Mount St. Helens might have been a “baby among volcanoes,” in geological terms, but its 1980 eruption was the deadliest, most destructive volcanic event in U.S. history.
When the 9,677-foot peak in the Washington Cascades blew its top on this day, May 18, 35 years ago, it killed 57 people and thousands of animals, leveling 200 sq. mi. of forest. Within seconds, its symmetrical cone became a crater 1,300 ft. lower, thanks to a sideways blast that triggered a 300 m.p.h. landslide. A plume of ash shot 16 mi. into the air, and then rained back down to earth as dust so thick and fine it blotted out the sun as far away as Montana.

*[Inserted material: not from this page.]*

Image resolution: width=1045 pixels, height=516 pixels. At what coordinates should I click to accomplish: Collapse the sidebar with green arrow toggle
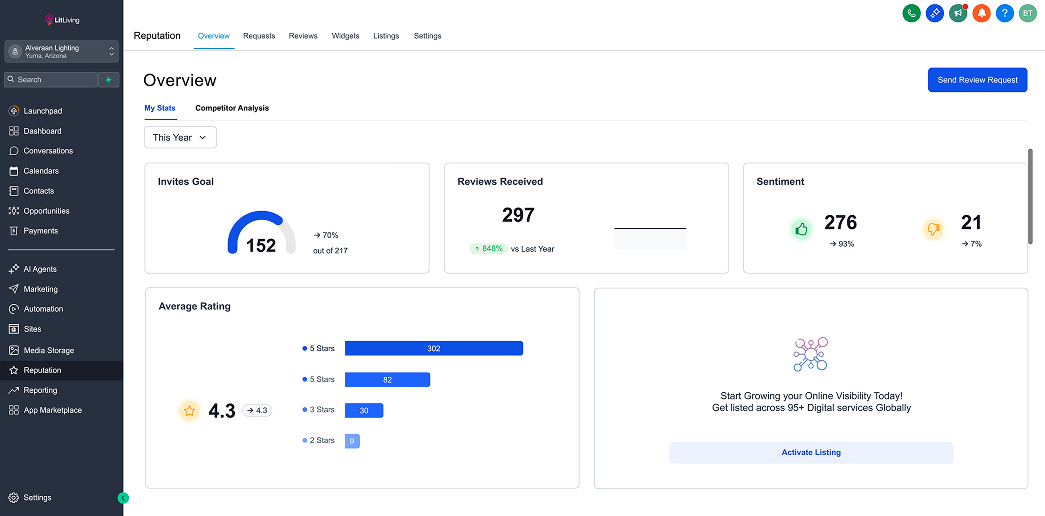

TIME put the natural disaster in perspective, pointing out that geologists didn’t find Mount St. Helens a particularly impressive specimen. Two weeks after the eruption, the magazine noted:
Although the mountain had been letting off steam since March of that year, no one knew exactly when it would blow, or how bad it would be. Residents of the surrounding foothills and forests who were surprised by the timing included a logger who would have almost surely died if the mountain had erupted a day later, when he was scheduled to be among a crew of 200 felling trees in the blast zone. Instead, he fled his home after hearing the explosion on Sunday morning.
“I heard the goldangest noise, like someone upending a bunch of barrels down the road,” he told TIME. ‘There was a roar, like a jet plane approaching, and a lot of snapping and popping. Those were the trees. We got out fast.”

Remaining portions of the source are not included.